● Description of the task
Whenever a line in the data holds the string "computer", pull that line out.

___ Exercise inputs

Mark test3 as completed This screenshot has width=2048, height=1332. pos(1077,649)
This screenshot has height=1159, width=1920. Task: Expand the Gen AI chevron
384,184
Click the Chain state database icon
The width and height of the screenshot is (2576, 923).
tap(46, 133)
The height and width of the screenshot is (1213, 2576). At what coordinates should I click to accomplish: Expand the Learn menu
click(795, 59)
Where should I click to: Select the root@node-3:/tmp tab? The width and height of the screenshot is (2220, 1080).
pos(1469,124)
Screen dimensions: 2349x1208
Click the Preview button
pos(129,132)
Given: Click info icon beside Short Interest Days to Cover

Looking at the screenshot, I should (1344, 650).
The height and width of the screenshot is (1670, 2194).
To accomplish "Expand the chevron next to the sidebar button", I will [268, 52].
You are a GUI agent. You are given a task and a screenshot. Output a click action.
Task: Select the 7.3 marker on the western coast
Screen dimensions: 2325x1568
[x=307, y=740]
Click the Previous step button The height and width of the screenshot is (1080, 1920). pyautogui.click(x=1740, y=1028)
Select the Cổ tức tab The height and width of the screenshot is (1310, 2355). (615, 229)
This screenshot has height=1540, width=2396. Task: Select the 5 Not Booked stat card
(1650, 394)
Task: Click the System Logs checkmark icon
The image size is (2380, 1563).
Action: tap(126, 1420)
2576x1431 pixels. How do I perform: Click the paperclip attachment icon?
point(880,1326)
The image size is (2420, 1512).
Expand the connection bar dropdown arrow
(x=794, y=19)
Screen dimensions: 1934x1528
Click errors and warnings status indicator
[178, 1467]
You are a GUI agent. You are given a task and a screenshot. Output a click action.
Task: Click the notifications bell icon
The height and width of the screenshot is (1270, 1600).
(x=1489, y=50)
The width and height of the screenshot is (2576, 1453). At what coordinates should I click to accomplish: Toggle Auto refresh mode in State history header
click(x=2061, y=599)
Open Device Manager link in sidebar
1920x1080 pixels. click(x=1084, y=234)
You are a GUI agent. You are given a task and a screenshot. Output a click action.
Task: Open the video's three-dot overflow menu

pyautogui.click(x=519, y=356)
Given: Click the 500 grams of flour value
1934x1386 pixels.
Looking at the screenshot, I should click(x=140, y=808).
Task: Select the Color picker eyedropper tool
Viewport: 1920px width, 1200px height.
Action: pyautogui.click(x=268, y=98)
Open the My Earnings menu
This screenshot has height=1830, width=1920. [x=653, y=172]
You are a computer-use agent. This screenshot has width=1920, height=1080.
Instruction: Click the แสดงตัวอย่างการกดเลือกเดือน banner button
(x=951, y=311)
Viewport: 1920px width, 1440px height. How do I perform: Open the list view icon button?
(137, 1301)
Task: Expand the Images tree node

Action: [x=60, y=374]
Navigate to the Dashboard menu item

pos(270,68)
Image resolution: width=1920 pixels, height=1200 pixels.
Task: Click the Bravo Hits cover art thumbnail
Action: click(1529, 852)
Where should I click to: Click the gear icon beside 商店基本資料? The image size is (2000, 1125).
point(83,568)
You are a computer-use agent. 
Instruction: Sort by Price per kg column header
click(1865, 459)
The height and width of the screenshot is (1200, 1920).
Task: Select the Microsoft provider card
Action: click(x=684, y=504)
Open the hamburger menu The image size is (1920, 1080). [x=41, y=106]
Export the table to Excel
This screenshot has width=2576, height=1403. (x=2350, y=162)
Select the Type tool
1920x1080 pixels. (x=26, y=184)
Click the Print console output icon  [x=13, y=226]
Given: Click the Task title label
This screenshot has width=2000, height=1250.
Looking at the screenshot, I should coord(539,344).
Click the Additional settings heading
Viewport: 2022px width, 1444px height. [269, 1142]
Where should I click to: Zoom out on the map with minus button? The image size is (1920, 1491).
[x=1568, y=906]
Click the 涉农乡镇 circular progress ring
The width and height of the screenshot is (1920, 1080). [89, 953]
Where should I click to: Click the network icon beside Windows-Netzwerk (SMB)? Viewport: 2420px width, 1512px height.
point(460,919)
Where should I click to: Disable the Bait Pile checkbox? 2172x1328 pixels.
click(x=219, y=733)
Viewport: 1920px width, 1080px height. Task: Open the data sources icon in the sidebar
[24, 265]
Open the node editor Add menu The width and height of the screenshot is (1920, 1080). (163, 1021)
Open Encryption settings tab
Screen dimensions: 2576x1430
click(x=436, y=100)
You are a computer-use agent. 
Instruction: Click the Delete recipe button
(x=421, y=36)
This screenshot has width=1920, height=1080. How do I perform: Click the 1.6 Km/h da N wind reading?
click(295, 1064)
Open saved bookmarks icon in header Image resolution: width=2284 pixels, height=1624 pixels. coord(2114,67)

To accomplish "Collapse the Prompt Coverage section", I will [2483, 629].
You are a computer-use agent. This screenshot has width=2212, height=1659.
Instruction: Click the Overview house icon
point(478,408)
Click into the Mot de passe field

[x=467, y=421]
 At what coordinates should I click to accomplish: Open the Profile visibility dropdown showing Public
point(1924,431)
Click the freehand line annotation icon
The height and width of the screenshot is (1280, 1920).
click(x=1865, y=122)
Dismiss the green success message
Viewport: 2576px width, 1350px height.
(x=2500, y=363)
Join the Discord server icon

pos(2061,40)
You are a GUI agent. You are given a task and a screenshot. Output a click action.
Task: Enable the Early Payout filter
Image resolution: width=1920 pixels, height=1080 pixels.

______

● Response for this exercise
You are a computer-use agent. This screenshot has width=1920, height=1080.
You are a computer-use agent. 
You are a computer-use agent. 
You are a computer-use agent. This screenshot has width=2212, height=1659.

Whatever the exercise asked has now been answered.